Ghost Ups Her Game
Page 4
The Rescue Express careened beside me. Cinders flew. Coal smoke obscured the horizon. I ignored the moonlight-silvered cars and swooped from Rose Bower to downtown Adelaide and a ledge of a second-story window at the police department. I landed on a particular window ledge, that of Police Chief Sam Cobb. I knew his office well. It was the work of only a moment to carefully tuck the pieces of paper on the corner of the ledge, move inside, open the window, undo the screen, grab the pieces. I closed the screen, whirled, skirted the old leather sofa that faced the windows.

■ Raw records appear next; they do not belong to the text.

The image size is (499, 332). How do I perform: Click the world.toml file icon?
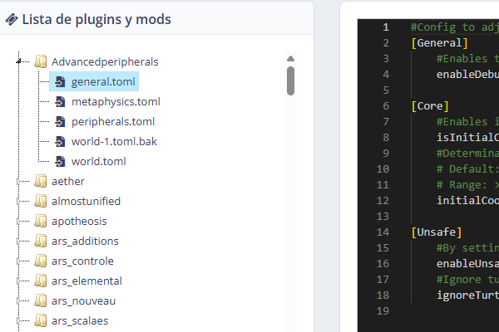61,161
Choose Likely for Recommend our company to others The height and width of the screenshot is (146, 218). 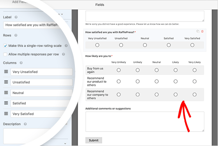tap(175, 94)
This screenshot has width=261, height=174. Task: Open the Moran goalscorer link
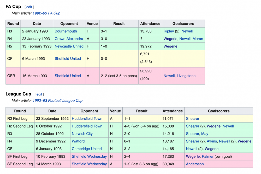click(x=198, y=39)
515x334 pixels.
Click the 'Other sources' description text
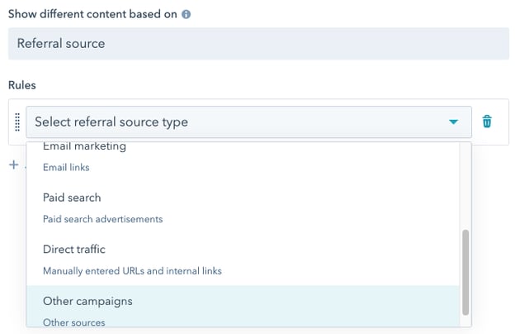73,322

There was enough light from the street to reach Sam’s desk and turn on the lamp. Coal smoke pulsed around me. The mournful cry of the whistle was deafening. I covered my ears as I moved wearily back toward the window and dropped in defeat on to the sofa. Coal smoke surrounded me like Poe’s vortex. Wheels clacked.
I spoke in a breathless, hopeful voice. ‘I can explain.’
Wiggins’s deep voice was a mixture of despair and disbelief. ‘Precept Three. Precept Six.’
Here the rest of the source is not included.